Exercise prompt: Turn the whole listing below into a numbered list with one line per item, skipping blank lines and leaving the pictures out.

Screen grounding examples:
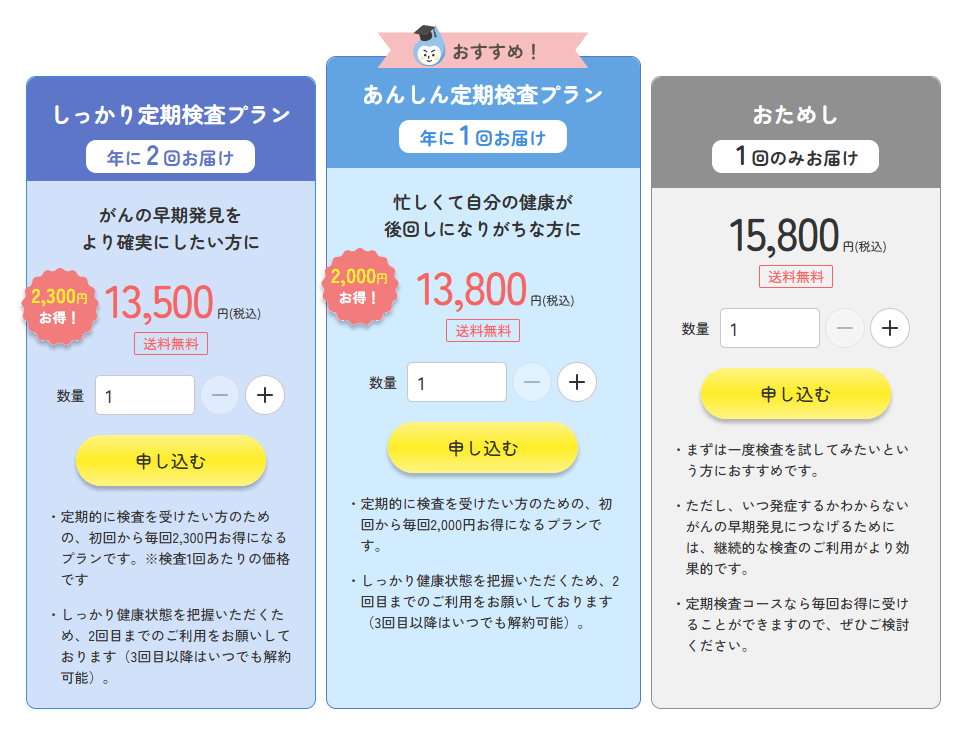Image resolution: width=960 pixels, height=730 pixels.
Task: Increase quantity for しっかり定期検査プラン
Action: 265,395
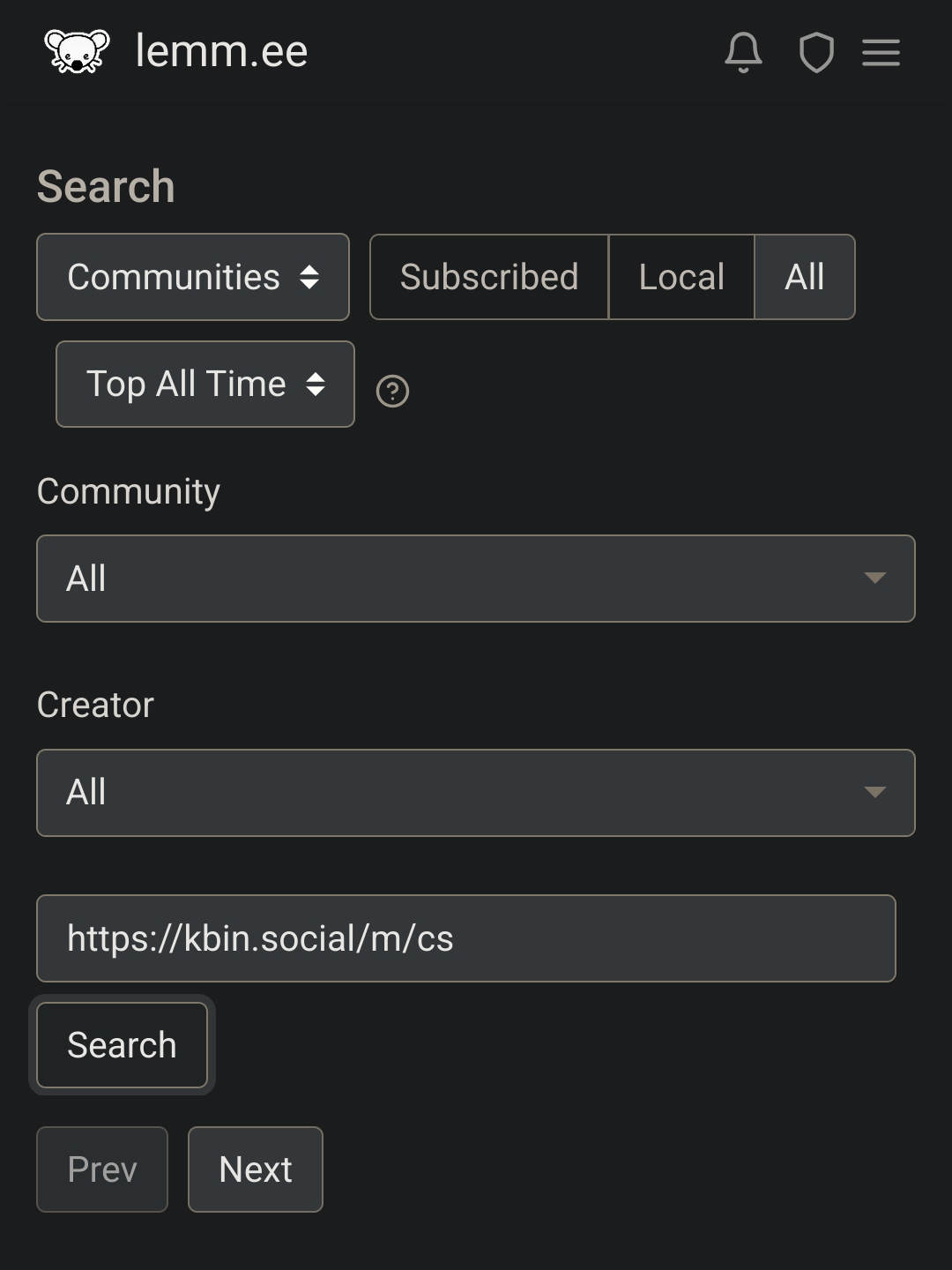Click the disabled Prev page button
This screenshot has height=1270, width=952.
click(x=102, y=1169)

Answer in full:
1. Image resolution: width=960 pixels, height=730 pixels.
2. Task: Increase quantity for しっかり定期検査プラン
3. Action: 265,395
4. Click the disabled Prev page button
5. This screenshot has height=1270, width=952.
6. click(x=102, y=1169)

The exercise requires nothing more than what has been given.